What you should do. In the article on VAR, how long did it take for Juan Mata's goal against Huddersfield to be ruled out?

Source extract.
-- Opening Marker --
Will VAR Ever be as Good as Hawkeye in Tennis?


- Grant Whittington

With VAR (Video Assistant Referee) now being trialed at various cup games across the country in the UK, you would think that the days of contentious decision making and controversial mistakes were about to be consigned to the past.

It’s fair to say that VAR has courted controversy of its own during its brief existence, however, while polarising opinion due to its lack of clarity and long-winded nature.

Still, many will argue that this is more about execution than the technology itself, as VAR remains a relatively new concept in the sport and one that officials will need to familiarise themselves with if it is to become a success.

In this post, we’ll ask whether VAR can ever be a success in football, and whether it has the raw potential to be as good as Hawkeye in tennis?

VAR – The Story so Far

After years of speculation and development, VAR has finally been implemented in this seasons’ FA Cup and League Cup. Despite its rich promise, however, it has been involved in a number of controversies during the last couple of months, while referees appear to be a little uncertain about how to utilise the technology now at their disposal.

A few key moments stand out, with one taking place during the recent, FA Cup 5th round tie between Huddersfield and Manchester United at the John Smiths stadium. Towards the end of the first half, Juan Mata collected a square Ashley Young pass before rounding the keeper and sliding home, seemingly sending United into a 2-0 lead.

While the Reds celebrated, however, referee Kevin Friend listened to his earpiece for some guidance from the VAR. Amid the ensuing confusion, it took around two minutes for the goal to be ruled out, while it appeared as though the lines used to determine whether or not Mata was standing in an offside when the ball was played were not straight. A spokesperson subsequently said that these lines were not used to make the decision, but it was hardly a ringing endorsement for the underlying technology.

Then there was the FA Cup tie between Liverpool and West Bromwich Albion at Anfield, which the Baggies won by 3-2. The first half was littered with several VAR decisions, with the Reds awarded a retrospective penalty and Albion’s third goal allowed to stand after an interminable period of waiting. This caused significant delays to an otherwise thrilling half of football, while it appeared as though the officials were unsure of how to fully leverage VAR to their advantage.

This is indicative of what we have seen so far, with referees and their assistants applying the technology inconsistently. While the game at Anfield featured a number of referrals to the VAR, for example, we saw video official Mike Jones fail to review an incident when Willian was seemingly fouled by Timm Klose in the penalty area during Chelsea’s cup tie with Norwich at Stamford Bridge. So, while some seem overly keen to apply VAR technology, others seem loathe to bring this into play in the heat of battle.

The Future for VAR – Will it Ever be as Good as Hawkeye?
-- Closing Marker --
Source information.
-- Opening Marker --
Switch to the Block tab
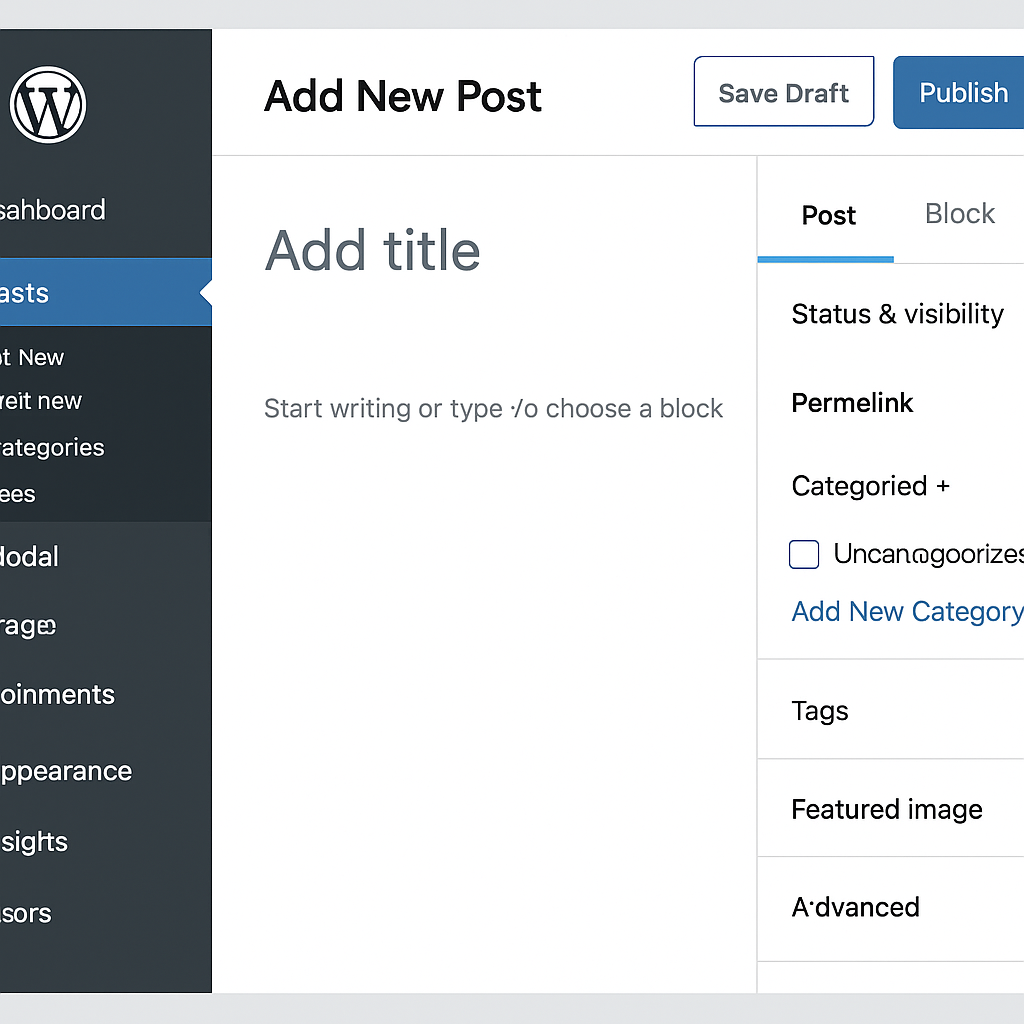 click(x=959, y=213)
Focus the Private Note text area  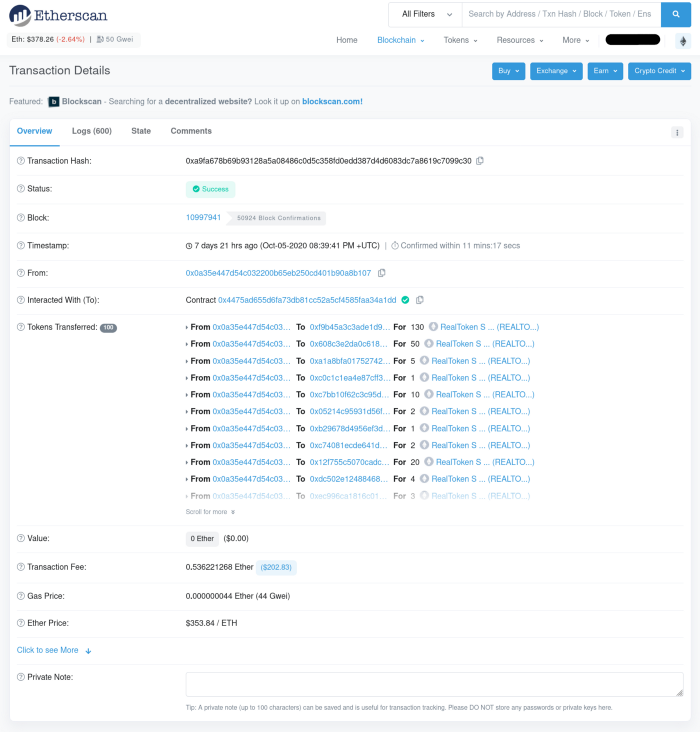pos(434,684)
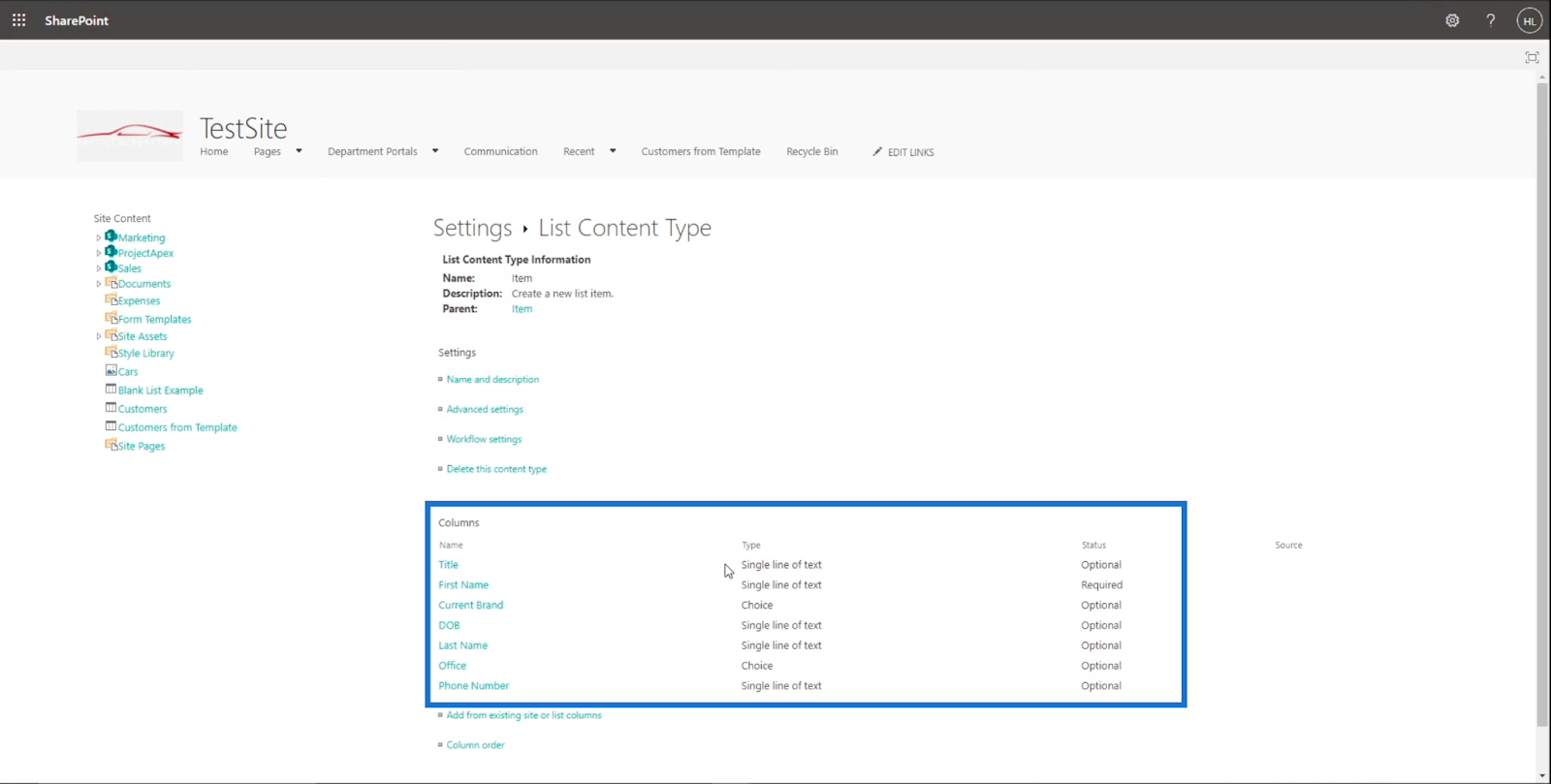Open the First Name column link

click(x=463, y=585)
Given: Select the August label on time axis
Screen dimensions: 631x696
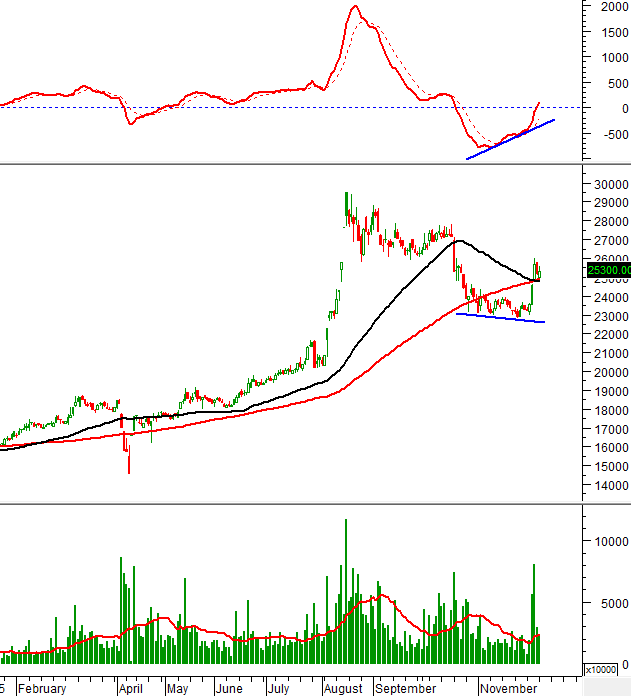Looking at the screenshot, I should (344, 689).
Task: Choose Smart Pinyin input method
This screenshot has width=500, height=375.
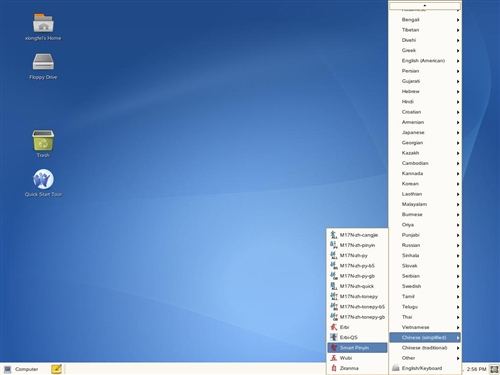Action: [x=357, y=348]
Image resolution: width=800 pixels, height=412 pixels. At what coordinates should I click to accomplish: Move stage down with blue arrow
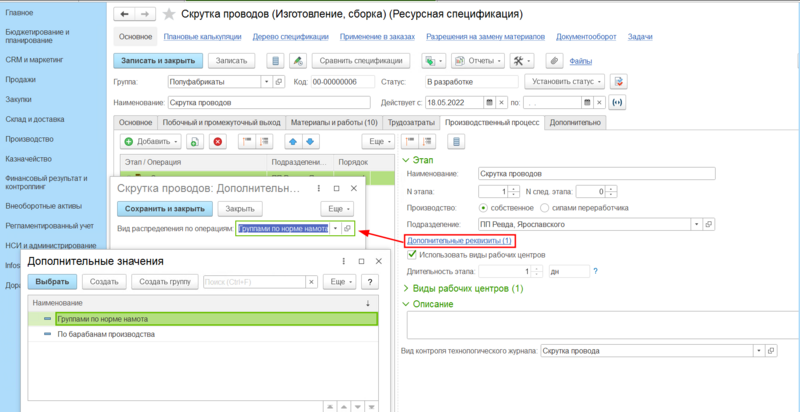coord(311,141)
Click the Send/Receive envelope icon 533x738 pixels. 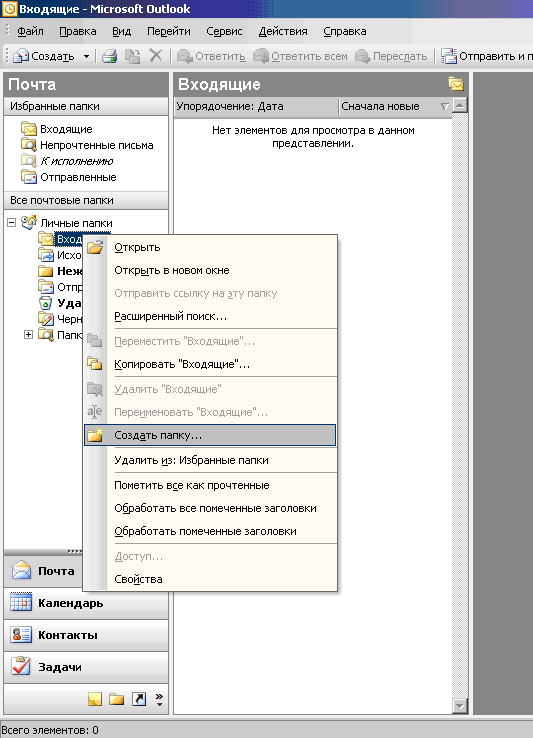[449, 56]
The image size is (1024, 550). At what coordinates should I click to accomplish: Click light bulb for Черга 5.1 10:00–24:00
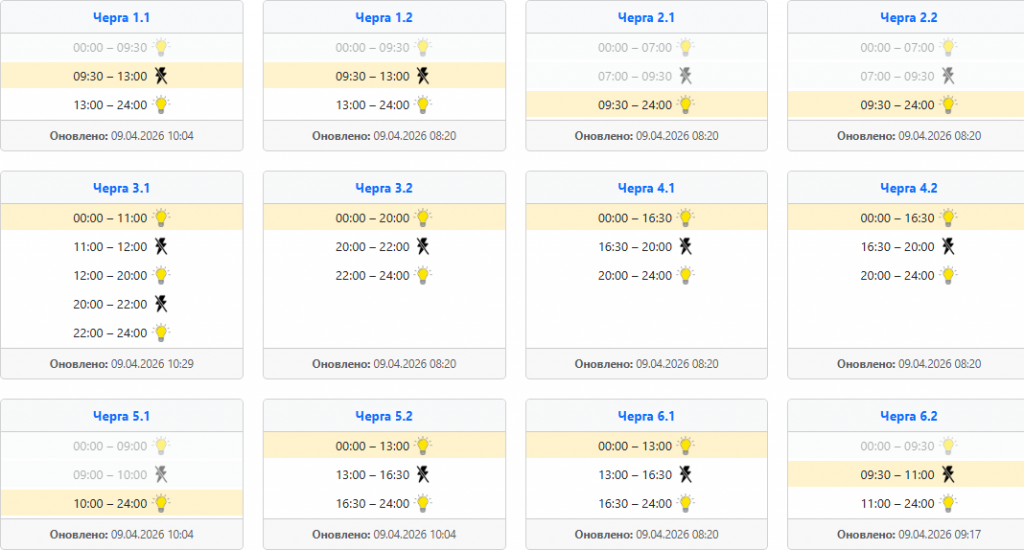tap(160, 503)
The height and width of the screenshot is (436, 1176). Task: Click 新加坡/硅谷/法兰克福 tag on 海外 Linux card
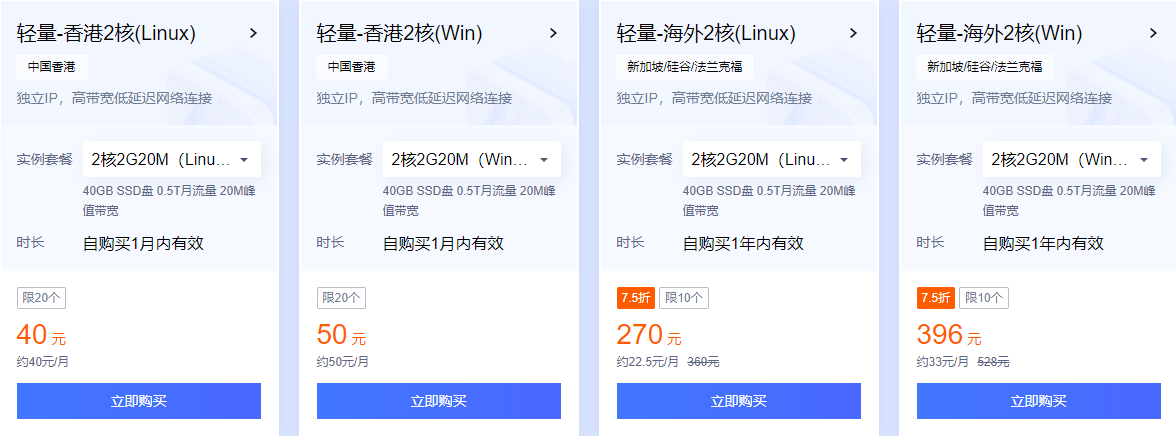685,67
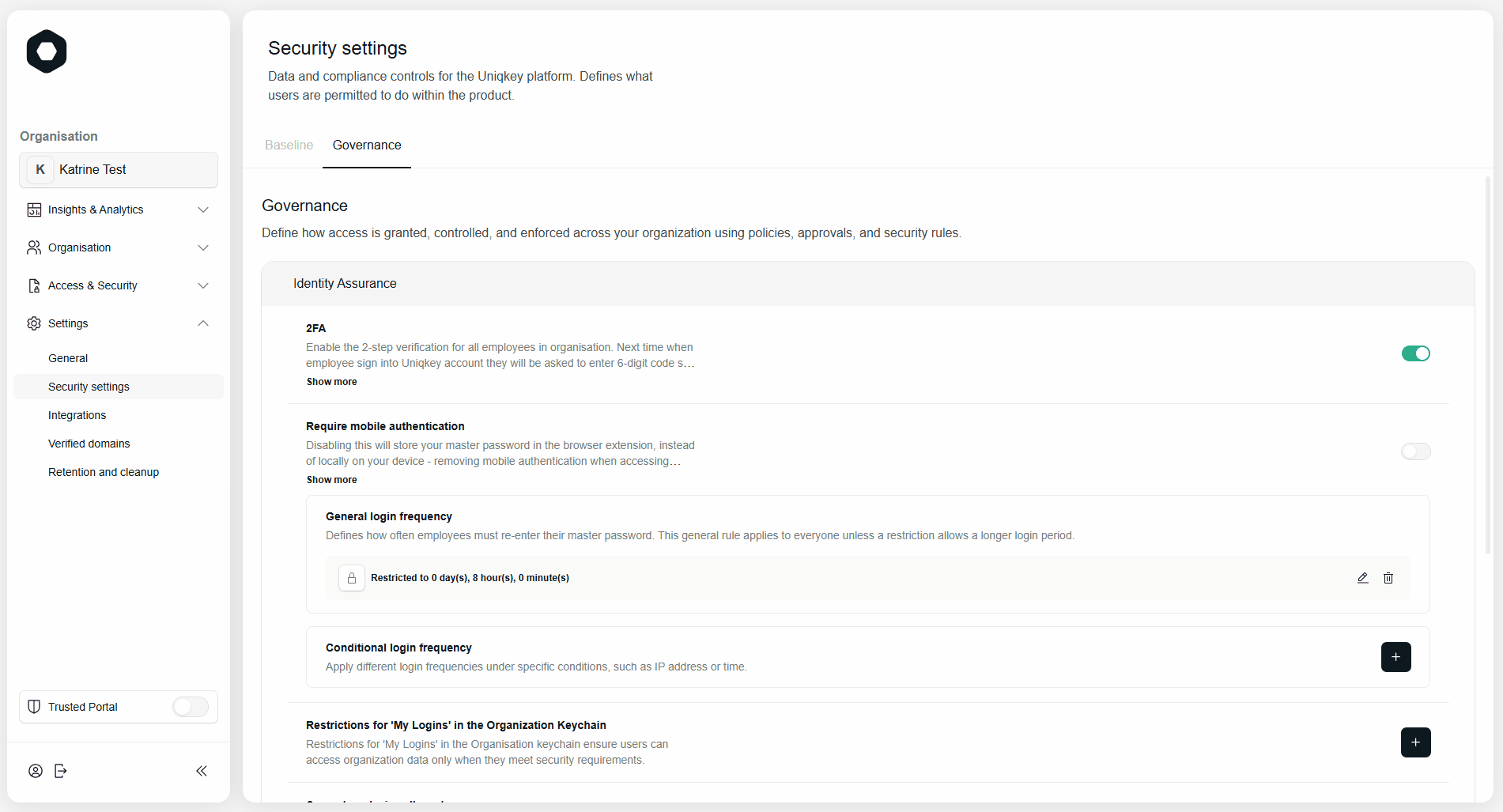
-- Closing Marker --
Response to the exercise. Around two minutes.